Patrząc na jednostki, które żyją dla innych, poświęcając siebie samego dla tych, którzy rzeczywiście potrzebują pomocy, postrzegamy ich jak istoty z innej planety, innego świata, innego wymiaru. A to ludzie tacy sami lub prawie tacy sami jak my, z tą różnicą, że nie potrafią przejść obok nas bez uśmiechu, bez zatroskania, bez słowa pocieszenia. To oni chcą nam dawać „wodę życia”, chcą nam dać pomocną dłoń, chcą nas kochać i przytulić, chcą być z nami. Pomagają, leczą, ubierają i uczą, uczą tego, co powinniśmy wiedzieć jako ludzie, tego, jak powinniśmy postępować jako ludzie, uczą nas człowieczeństwa. My zaś? Odbieramy tę łaskę przebywania z takimi ludźmi jako przymus, jako narzucanie się nam, chcemy żyć po swojemu. Czasami tylko – gdy dopadnie nas rzeczywisty problem – przypominamy sobie o nich, a nawet potrafimy być dla nich uprzejmymi.

Wielki Post, zaczynający się dzisiaj, w Środę Popielcową, to czas dobry na rozważanie wszystkich minionych dni, rozważanie naszych uczynków, tych dobrych i tych złych. Możemy stanąć twarzą w twarz ze sobą, właśnie ze sobą, żeby dokładnie przemyśleć i przeanalizować wszystkie nasze gesty, czyny – po to, byśmy stali się przynajmniej po części podobnymi do tych, którzy bezimiennie, lecz z uśmiechem, z zaangażowaniem, ale bez wymagań finansowych, podają nam rękę, wspierają nas duchowo i dobrym słowem, są po prostu z nami nawet wtedy, gdy nasza świadomość tego nie rejestruje. Pomyślmy o nich, to ludzie kochający, chętni przychylić nam nieba. Spróbujmy ich zobaczyć, odczytać ich intencje, a może zrozumiemy, że to również i nasza droga.

Co po sobie zostawimy na ziemskim padole? Czy tylko proch, czy jeszcze wspomnienie o tym, kim byliśmy i jacy byliśmy? Wydaje mi się, że dobrze by było zrobić przegląd swojego dotychczasowego życia. Przecież to, co pozostawimy, zależy tylko od nas, od tego, jakim jesteśmy i jakim będziemy człowiekiem – chrześcijaninem. Jeżeli posłuchamy przykazań Chrystusa o miłości i będziemy je stosować, to możemy mieć nadzieję, że pozostawimy po sobie coś dobrego. Pamiętajmy, wszak otrzymaliśmy pomoce do przejścia naszej drogi: Post, Jałmużna, Modlitwa.

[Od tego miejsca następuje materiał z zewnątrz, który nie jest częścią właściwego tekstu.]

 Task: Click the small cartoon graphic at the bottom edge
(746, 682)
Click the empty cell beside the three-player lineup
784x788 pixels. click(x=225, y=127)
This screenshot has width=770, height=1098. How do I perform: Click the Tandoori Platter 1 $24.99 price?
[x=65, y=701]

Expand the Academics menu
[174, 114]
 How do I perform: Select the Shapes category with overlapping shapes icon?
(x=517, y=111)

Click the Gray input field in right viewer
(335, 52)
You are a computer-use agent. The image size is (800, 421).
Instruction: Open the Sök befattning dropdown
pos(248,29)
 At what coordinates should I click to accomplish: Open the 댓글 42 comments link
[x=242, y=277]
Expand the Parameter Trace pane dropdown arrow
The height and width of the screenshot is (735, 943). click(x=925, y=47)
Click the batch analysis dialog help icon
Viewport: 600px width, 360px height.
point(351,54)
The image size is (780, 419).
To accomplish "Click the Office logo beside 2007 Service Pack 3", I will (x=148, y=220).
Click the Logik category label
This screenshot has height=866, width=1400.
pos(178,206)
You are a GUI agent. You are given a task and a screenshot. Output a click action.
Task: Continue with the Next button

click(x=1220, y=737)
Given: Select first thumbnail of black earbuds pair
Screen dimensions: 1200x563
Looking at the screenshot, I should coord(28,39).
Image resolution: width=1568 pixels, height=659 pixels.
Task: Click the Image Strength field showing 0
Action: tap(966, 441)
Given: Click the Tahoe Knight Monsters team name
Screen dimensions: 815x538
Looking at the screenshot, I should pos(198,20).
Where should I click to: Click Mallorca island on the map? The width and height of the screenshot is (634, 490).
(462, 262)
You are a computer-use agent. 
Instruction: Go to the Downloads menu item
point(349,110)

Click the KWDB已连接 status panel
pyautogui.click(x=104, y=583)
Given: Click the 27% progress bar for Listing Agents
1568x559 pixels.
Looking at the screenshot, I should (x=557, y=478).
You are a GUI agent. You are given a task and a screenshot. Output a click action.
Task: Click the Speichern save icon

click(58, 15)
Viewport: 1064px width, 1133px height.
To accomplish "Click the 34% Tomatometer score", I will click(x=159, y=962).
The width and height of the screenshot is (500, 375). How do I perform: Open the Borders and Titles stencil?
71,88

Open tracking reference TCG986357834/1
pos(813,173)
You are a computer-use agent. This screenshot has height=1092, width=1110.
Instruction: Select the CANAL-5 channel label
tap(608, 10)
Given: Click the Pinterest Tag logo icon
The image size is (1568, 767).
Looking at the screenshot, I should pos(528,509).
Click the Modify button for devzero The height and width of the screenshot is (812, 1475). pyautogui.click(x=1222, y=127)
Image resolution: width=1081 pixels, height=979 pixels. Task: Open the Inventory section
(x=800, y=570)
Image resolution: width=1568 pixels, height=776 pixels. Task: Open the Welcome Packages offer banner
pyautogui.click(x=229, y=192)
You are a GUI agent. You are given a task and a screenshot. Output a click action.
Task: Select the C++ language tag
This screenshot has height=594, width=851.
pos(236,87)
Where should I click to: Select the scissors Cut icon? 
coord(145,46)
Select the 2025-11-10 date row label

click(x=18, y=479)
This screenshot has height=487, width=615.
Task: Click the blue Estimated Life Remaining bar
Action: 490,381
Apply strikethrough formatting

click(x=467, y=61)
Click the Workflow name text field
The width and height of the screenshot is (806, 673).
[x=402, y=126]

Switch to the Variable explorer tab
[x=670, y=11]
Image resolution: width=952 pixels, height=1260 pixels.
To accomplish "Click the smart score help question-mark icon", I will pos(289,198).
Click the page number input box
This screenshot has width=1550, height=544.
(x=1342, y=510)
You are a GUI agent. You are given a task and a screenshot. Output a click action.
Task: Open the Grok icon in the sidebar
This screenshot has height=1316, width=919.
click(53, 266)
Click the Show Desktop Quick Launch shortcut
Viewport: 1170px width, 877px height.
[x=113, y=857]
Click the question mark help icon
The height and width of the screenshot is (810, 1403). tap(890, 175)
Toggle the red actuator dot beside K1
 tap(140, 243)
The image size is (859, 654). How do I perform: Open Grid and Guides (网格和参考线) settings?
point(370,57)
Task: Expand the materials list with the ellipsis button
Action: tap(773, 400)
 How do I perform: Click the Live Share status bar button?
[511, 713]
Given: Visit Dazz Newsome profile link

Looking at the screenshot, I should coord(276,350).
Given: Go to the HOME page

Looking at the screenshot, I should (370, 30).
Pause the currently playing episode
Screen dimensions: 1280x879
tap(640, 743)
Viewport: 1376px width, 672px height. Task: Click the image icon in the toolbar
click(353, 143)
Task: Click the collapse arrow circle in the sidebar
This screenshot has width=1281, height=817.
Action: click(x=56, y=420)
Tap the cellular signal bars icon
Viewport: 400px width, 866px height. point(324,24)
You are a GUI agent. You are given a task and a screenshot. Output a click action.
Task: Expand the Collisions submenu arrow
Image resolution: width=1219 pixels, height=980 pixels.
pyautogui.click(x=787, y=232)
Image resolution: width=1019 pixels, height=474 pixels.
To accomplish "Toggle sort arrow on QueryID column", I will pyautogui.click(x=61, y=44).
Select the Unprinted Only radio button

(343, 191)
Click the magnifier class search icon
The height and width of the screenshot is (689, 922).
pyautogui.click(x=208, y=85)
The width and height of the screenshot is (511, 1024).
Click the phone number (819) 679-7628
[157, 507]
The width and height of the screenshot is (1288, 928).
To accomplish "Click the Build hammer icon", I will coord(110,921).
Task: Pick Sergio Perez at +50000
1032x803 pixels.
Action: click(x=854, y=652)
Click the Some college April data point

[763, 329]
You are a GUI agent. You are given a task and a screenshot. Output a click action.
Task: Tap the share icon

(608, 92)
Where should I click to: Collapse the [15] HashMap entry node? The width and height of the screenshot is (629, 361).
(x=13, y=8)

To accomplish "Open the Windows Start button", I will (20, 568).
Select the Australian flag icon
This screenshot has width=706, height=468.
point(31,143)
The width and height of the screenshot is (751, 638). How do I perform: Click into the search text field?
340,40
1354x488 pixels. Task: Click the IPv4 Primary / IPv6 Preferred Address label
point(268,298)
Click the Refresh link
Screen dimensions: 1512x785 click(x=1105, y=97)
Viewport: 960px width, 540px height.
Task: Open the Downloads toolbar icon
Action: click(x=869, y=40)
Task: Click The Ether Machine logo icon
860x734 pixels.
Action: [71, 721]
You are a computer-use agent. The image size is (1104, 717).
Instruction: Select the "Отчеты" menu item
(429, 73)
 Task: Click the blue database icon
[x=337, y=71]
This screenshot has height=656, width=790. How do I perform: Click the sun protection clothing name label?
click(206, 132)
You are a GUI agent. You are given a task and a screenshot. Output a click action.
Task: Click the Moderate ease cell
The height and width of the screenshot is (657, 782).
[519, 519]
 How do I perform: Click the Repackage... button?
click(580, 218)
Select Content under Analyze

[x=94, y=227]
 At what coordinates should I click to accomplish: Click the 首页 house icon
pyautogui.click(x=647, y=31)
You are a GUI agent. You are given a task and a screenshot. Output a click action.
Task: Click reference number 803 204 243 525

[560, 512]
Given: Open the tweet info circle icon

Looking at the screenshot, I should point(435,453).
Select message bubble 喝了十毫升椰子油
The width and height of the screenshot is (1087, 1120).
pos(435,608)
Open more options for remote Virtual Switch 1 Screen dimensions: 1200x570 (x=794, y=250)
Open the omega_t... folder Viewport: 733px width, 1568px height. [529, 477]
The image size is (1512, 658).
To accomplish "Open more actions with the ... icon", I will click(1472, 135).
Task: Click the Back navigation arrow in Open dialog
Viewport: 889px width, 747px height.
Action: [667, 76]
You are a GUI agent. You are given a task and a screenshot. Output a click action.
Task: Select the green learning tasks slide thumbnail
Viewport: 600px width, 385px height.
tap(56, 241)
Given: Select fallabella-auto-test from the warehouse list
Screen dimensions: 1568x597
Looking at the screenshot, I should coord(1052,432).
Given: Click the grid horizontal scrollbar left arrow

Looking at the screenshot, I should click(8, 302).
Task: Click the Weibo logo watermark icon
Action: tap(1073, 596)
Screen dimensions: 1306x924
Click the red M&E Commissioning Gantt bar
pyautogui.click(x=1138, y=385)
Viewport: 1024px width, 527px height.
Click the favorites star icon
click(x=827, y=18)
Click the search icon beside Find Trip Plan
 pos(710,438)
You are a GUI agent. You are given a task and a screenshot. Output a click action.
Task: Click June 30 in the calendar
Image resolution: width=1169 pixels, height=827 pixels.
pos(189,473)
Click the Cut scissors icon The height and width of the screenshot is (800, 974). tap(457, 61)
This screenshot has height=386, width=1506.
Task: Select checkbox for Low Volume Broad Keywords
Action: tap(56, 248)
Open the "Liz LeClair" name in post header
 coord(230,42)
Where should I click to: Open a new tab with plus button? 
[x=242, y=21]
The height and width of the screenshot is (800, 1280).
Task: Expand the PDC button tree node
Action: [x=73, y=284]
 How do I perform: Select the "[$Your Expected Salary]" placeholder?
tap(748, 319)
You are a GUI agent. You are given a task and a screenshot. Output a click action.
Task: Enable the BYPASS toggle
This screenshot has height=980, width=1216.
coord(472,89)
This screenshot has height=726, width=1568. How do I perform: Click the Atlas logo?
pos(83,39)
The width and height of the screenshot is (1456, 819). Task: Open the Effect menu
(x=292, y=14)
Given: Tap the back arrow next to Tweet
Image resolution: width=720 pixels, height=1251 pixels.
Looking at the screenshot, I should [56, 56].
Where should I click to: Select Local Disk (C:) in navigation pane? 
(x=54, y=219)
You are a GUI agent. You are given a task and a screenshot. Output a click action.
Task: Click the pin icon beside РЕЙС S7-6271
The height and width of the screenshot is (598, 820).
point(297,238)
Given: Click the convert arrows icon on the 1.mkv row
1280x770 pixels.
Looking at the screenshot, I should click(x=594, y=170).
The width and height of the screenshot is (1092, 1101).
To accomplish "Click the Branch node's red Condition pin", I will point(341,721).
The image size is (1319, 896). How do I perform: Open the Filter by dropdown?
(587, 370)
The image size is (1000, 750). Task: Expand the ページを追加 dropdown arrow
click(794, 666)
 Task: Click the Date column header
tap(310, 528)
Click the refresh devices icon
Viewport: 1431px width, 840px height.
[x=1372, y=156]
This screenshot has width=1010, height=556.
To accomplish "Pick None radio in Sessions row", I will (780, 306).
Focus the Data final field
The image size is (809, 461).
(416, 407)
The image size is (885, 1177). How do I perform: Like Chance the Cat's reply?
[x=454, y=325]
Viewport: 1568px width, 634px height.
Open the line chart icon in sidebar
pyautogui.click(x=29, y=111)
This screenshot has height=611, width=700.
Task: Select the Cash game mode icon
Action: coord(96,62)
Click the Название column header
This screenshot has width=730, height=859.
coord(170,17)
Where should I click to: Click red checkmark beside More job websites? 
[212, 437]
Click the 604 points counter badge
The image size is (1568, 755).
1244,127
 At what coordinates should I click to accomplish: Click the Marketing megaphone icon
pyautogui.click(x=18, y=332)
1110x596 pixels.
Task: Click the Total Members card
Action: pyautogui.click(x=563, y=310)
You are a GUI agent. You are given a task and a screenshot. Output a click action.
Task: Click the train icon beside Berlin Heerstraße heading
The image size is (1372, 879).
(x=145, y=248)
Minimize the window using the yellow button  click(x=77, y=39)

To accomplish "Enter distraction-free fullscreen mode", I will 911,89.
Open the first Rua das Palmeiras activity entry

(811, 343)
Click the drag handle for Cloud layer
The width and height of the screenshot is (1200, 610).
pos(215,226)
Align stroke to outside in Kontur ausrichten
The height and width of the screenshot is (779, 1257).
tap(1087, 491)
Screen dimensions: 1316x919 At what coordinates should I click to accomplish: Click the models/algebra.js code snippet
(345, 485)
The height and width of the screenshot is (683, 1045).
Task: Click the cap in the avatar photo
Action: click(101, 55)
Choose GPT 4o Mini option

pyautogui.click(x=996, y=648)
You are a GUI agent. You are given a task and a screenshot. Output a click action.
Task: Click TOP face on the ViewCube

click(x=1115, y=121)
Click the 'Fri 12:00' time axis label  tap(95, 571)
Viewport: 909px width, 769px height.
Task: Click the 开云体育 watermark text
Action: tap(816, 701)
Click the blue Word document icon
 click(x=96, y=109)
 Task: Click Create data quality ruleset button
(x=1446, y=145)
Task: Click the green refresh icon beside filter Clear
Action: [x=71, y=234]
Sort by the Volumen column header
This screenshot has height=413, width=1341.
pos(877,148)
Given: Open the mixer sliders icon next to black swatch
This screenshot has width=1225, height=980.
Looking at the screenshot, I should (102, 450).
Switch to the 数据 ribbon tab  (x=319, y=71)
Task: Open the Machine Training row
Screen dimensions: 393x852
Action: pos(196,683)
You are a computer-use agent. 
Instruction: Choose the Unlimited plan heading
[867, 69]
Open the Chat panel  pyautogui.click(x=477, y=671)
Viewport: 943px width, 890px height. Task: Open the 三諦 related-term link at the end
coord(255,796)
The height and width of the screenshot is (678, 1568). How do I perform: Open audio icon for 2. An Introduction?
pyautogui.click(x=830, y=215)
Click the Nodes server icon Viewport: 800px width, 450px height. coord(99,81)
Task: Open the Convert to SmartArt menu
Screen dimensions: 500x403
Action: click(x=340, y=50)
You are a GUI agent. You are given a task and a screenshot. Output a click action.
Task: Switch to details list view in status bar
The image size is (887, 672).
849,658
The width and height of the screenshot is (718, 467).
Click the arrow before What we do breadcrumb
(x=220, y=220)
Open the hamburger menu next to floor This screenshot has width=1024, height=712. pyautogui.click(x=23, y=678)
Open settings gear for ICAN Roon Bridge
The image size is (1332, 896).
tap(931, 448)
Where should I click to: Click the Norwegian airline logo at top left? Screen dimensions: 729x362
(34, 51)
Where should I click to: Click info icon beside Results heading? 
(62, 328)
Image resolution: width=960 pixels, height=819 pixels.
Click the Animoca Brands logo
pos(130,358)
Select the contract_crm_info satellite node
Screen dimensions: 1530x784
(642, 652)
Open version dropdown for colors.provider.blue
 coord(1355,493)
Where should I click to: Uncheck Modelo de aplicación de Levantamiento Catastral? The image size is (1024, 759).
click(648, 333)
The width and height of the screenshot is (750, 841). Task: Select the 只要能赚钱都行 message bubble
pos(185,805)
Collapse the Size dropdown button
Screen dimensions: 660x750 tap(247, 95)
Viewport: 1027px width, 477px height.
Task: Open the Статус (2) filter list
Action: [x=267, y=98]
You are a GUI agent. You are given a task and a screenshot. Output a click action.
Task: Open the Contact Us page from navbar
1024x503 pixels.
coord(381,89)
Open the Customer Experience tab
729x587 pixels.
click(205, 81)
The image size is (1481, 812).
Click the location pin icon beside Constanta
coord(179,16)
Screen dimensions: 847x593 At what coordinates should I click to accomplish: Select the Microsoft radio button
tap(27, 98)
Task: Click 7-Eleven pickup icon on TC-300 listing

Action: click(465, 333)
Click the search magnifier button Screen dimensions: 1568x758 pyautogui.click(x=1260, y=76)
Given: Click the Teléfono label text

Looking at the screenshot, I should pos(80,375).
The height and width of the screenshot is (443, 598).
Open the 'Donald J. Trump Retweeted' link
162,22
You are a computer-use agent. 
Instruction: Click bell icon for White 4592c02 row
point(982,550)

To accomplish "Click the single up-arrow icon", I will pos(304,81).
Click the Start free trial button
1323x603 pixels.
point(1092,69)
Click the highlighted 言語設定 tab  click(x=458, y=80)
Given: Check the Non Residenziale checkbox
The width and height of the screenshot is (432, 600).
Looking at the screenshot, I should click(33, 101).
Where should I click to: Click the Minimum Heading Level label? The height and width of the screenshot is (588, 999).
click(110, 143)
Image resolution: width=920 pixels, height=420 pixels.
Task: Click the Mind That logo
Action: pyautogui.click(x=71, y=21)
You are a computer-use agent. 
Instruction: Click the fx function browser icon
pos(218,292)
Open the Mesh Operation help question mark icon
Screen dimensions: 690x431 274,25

I tu nie chodzi o to, by przesadnie zabiegać o uśmiechy, "zbierać punkty". Bądźmy po prostu dobrymi ludźmi, ofiarującymi innym radość istnienia i radość tworzenia, wtedy nam i naszym współtowarzyszom ziemskiego bytu będzie lepiej, łatwiej i weselej. Spróbujmy iść przez życie z radością, miłością i uśmiechem dla każdego, bez żadnych uprzedzeń. Nie dzielmy ludzi na białych i czarnych, młodych i starych. Wtedy przekonamy się, jak łatwo jest żyć i jak przyjemnie jest obcować z Bogiem, z bliźnimi i ze sobą. Tego życzę Wam wszystkim i sobie.